■ EXERCISES TO COMPLETE
- A) According to the passage on the Mercedes-Benz L3000, how many L3000 type trucks had been built by the time production was discontinued?
- B) Print the part of the passage on the Mercedes-Benz L3000 from "The Mercedes-Benz L3000" to "the Afrika Korps." word for word.
*** PASSAGE TO READ
The Mercedes-Benz L3000 was a 4x2 3-tonne rear axle drive truck used by Nazi Germany in World War II, powered by a Daimler-Benz OM 65/4 74 hp 4-cylinder diesel engine. It was used alongside the Opel Blitz, and proved even more reliable in rough terrain; and was used in all fronts and extensively by the Afrika Korps.

It was manufactured in three versions, the L3000, the L3000A, and the L3000S, from 1938 to 1944. When production was discontinued, more than 27,700 L3000 type trucks had been built, making it the most produced Mercedes-Benz truck of World War II.

== History ==

From 1896, Daimler Motoren Gesellschaft built not only passenger cars, but also light and heavy trucks with a payload of up to 10 t for the civilian and military sectors. The Reichswehr also used 3-ton trucks as a personnel carrier. Daimler-Benz in 1934 produced some off-road test vehicles under the name Mercedes-Benz LG 63, which went on to successful testing as a Mercedes-Benz LG 3000 in mass production and were delivered from 1936 to the Wehrmacht, Reichspost, Reichsbahn and business operations.

The L3000 was used in all major theaters of World War II where German forces were deployed, and was also used by civilian fire departments.
******
*** DATA EXTRACT
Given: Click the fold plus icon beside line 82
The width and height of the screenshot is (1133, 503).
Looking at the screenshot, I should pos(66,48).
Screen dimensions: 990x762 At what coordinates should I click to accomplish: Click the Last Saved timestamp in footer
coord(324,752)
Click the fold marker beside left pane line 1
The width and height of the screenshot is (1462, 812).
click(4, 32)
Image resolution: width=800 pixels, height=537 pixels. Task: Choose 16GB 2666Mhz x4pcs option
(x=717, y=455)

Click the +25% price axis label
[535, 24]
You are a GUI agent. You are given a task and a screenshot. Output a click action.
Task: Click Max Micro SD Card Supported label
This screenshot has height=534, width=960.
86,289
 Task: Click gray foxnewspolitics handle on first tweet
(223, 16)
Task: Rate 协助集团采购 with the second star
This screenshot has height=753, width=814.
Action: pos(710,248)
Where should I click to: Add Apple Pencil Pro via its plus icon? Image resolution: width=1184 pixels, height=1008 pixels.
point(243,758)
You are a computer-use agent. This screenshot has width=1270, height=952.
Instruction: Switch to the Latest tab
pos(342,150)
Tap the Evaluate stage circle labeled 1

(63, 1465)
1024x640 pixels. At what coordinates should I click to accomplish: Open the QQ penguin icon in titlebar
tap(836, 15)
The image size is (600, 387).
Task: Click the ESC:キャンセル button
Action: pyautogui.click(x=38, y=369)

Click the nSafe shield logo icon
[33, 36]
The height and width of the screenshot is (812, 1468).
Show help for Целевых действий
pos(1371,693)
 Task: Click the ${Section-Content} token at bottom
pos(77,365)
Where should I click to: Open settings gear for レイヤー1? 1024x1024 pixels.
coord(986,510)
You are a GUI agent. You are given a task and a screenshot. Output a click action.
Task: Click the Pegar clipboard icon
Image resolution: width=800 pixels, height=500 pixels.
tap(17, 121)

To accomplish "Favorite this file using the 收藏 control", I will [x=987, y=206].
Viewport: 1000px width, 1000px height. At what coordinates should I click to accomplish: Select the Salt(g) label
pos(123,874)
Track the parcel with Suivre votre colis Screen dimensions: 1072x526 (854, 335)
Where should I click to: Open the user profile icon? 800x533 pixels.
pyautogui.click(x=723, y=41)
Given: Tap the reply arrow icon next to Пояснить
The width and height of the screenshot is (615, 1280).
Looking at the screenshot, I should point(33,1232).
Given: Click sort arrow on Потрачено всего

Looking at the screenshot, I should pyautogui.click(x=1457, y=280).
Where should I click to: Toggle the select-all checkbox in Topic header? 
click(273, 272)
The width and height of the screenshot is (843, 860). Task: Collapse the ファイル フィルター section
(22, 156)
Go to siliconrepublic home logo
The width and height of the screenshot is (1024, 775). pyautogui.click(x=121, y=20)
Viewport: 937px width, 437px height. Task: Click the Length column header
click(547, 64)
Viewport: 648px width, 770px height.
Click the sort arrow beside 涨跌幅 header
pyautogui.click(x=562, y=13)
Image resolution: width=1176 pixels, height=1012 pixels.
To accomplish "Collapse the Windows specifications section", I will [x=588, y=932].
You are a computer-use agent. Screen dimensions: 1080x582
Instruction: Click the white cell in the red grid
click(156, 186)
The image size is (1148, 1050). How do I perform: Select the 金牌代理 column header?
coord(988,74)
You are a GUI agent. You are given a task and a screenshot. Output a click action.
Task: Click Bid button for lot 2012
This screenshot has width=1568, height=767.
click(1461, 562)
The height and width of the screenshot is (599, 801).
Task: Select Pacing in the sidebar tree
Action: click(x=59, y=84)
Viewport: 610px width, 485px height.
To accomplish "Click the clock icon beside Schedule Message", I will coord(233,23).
******
■ TASK ANSWERS
- A) More than 27,700.

- B)
The Mercedes-Benz L3000 was a 4x2 3-tonne rear axle drive truck used by Nazi Germany in World War II, powered by a Daimler-Benz OM 65/4 74 hp 4-cylinder diesel engine. It was used alongside the Opel Blitz, and proved even more reliable in rough terrain; and was used in all fronts and extensively by the Afrika Korps.